Re: Data compression

From: Philippe Verdy (verdy_p@wanadoo.fr)
Date: Fri May 06 2005 - 16:10:10 CDT

  • Next message: Rick McGowan: "Version 4.1 of UCA Released"

    From: "N. Ganesan" <naa.ganesan@gmail.com>
    To: "Unicode List" <unicode@unicode.org>
    Sent: Friday, May 06, 2005 7:47 PM
    Subject: Re: Data compression

    > Thanks for all the interesting and useful tech comments.
    >
    > Phillippe wrote:
    >>Tamil compresses very well for example with SCSU (with nearly one encoded
    >>byte per codepoint).
    >
    > I'm a mere structural dynamicist and collect, edit of classical Tamil
    > texts.
    >
    > Can you tell a little more on SCSU.

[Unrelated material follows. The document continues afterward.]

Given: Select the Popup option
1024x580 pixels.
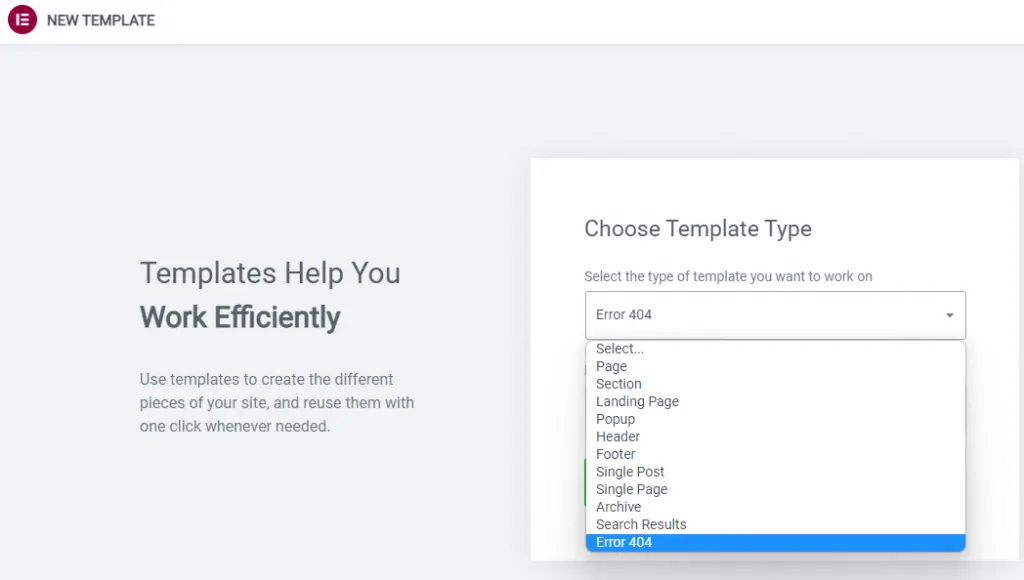Looking at the screenshot, I should [615, 419].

    SCSU is fully documented by Unicode itself, in a Technical Standard. See:

        UTS 6 "A Standard Compression Scheme for Unicode"
                 http://www.unicode.org/reports/tr6/

    It could be a valid UTF because it preserves all codepoints in an original
    string, without even altering its normalization form (so no code point are
    reordered, even if the original string is not in any normalized form), and
    also because it still allows encoding invalid code points.

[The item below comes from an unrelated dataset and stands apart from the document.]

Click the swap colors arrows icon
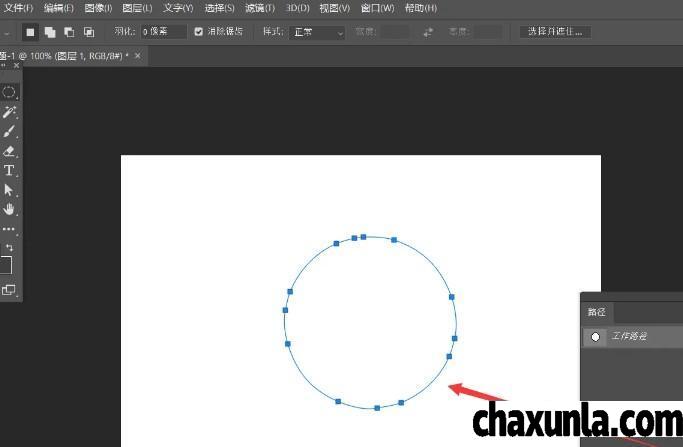683x447 pixels. tap(10, 247)
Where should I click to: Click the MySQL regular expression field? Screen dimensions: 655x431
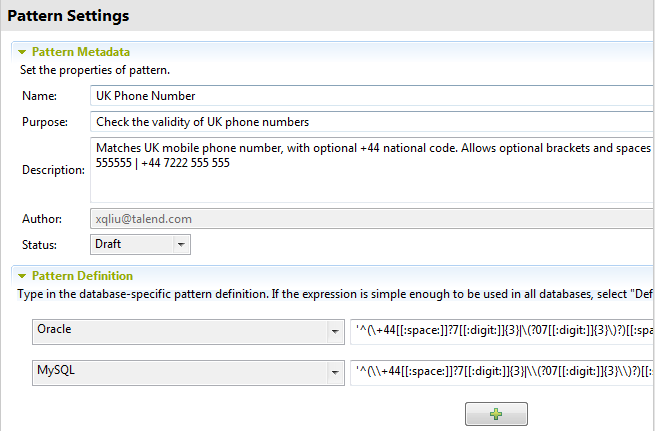[502, 372]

    Like UTF-8, SCSU generates a sequence of 8-bit code units, but unlike UTF-8,
    most encoded texts will be stored with roughly 1 byte per code point (with a
    few additional special control bytes), provided that the text uses a single
    script and the script is not too large (so this will be true for all
    alphabets, abjads and abugidas); for Far-East Asian texts, or scripts with
    large syllabaries, the average will be around 2 bytes per code point
    (instead of 3 or sometimes 4 with UTF-8).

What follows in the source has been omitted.